Saturday, April 3, 2010
Happy Ostarra/Pesah/Easter! We aren't very observant in this house, but we always like to provide a venue for all our friends who are. So yesterday, we held our Second Not-so-annual Bootleg Passover. I cooked up a rabbit, provided by my friend Dani in exchange for jerky, in a lemon cream marinade I got at the supermarket -_-;; It came out very nice, though!
But my main contribution was hummus! Ok, backtrack. My main contribution was supposed to be baba ganoush, but the recipe I got from AllRecipes.com required 1/2c lemon juice for two eggplants, and it was really, really too much. I started by coarsely blending the roasted and peeled eggplants with the lemon juice, garlic and tahini, only to taste it and be grossed out. So I strained it as best I could and reblended it smooth with strong a can of rinsed chick peas, strong olive oil, more garlic, black pepper, and salt. The lemon flavor dissipated a lot, but not nearly enough for my taste. Luckily, our guests loved it!
My coup de grace, though, was my hummus (bitches don't know about my hummus!)

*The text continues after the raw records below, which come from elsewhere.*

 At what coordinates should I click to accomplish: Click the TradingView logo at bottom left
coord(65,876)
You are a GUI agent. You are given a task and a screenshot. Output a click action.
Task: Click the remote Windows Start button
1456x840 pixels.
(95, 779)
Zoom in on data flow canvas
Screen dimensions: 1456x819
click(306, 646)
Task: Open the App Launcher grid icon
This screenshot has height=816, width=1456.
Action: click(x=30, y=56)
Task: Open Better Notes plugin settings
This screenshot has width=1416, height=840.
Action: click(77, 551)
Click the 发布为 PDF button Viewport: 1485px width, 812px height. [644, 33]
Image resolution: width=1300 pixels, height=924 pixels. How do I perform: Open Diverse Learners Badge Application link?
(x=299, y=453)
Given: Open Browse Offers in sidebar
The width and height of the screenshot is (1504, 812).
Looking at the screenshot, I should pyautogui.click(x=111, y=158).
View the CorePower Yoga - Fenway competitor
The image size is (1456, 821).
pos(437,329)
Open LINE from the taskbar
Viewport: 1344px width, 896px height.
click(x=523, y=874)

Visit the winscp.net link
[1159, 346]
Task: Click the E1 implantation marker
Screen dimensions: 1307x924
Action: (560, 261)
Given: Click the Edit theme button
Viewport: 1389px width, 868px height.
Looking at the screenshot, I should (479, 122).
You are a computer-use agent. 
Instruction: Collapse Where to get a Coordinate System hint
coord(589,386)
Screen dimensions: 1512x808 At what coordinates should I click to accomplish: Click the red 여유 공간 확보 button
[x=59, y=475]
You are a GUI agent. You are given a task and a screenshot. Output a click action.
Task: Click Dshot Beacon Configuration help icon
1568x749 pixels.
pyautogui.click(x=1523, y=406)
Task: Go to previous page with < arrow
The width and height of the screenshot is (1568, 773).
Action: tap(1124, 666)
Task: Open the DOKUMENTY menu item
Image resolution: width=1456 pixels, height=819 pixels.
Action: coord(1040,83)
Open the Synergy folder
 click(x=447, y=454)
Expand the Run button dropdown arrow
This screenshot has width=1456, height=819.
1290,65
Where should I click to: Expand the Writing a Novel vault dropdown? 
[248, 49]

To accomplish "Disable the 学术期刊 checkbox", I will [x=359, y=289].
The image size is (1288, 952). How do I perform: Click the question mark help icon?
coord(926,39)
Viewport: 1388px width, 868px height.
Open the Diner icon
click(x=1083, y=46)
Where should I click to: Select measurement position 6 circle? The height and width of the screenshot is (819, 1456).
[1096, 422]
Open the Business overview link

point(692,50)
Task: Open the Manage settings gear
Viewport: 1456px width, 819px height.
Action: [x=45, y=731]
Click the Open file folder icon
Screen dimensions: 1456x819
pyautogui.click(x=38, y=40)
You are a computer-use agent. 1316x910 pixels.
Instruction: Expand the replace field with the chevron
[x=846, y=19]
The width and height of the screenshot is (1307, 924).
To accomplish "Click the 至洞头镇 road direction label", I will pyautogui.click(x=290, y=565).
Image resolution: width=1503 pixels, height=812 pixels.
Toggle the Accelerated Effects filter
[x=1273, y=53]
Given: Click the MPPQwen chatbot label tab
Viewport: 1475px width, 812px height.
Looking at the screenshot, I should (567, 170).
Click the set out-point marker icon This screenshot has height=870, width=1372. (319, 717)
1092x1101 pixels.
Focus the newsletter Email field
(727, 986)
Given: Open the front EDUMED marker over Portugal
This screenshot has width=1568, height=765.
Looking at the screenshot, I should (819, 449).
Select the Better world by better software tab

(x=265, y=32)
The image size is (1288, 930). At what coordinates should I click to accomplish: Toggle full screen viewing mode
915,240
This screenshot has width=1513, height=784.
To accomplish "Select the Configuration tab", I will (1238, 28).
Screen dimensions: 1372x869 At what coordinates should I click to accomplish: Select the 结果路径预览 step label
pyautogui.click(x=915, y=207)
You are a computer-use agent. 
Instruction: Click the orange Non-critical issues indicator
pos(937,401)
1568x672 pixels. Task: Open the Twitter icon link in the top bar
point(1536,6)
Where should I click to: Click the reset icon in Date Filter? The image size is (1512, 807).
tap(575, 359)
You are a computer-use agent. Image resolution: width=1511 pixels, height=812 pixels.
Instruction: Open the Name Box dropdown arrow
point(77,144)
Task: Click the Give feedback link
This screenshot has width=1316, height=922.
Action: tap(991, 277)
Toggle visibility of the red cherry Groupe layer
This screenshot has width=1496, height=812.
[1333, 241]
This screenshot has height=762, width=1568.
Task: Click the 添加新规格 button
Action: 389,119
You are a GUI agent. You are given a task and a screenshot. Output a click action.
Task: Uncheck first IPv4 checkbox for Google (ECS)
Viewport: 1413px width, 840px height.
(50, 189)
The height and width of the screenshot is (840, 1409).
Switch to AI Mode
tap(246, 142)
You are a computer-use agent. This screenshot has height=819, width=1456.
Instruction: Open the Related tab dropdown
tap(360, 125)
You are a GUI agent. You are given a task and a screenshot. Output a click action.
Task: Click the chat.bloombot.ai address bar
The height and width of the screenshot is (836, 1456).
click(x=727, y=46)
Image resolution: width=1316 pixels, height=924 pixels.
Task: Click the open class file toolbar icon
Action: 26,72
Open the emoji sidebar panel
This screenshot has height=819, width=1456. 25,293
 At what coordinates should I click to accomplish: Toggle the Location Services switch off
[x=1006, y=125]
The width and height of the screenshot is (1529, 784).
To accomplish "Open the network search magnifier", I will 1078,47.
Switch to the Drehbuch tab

The main component is two cans of rinsed garbanzos, garlic, an acid, olive oil, water and seasonings. Ingredients aren't measured, but you should have an idea of how much you like each. Here are the two that came out really well last night.
BLACK PEPPER HUMMUS
Start blending a good amount of garlic (2 TBS? I really like garlic) with some salt, and about a cup of apple cider vinegar.
Add one can garbanzos at a time and slowly add about a cup of water, 1/2 cup good olive oil (and more vinegar if needed) until it is blended smooth.
Season with about a tbs of black pepper and salt to taste.
Start again with the garlic and salt, but use white vinegar.
Continue with the garbanzos and water and olive oil, and season with 1 tbs spicy hungarian paprika and 1/2 tbs ground red peppers. You can make this as spicy as you like.
I constantly throw hummus together for parties, get togethers and gaming, since a can of garbanzos has less than 400 calories, and everything else is just seasonings. There is always a lot of garlic, and I'll cycle through apple cider, rice and white vinegars (I'm not too fond of the lemon juice that is so often recommended). Random flavorings to try are black pepper, red peppers, sesame seeds (tahini), bacon drippings/pieces, parsley, mint, chives, black beans... pretty much anything I encounter in the kitchen.
TIPS AND FIXES
Make sure you have an idea of the flavor you want when you start, and balance your acid/oil/seasoning ingredients accordingly. If you want the oil to stand out, go for a mild flavored vinegar (white or rice, or both) and maybe some pepper. If you want to taste the vinegar, use a cheaper (or less of a good) olive oil. If you are like me, go to the maximum flavor extremes with everything and it will still blend in nice ^_^
If you use too much acid or salt, this can be calmed down by adding another can of beans, water or strong olive oil. If it is still course, you might even be able to rinse and strain some of it out. Tahini is a strong, mellow taste, but it is also $8 a jar :/
If you have too much oil, cut it with a strong vinegar or water. Or another can, again.
If you have too much garlic... seriously, is that even possible?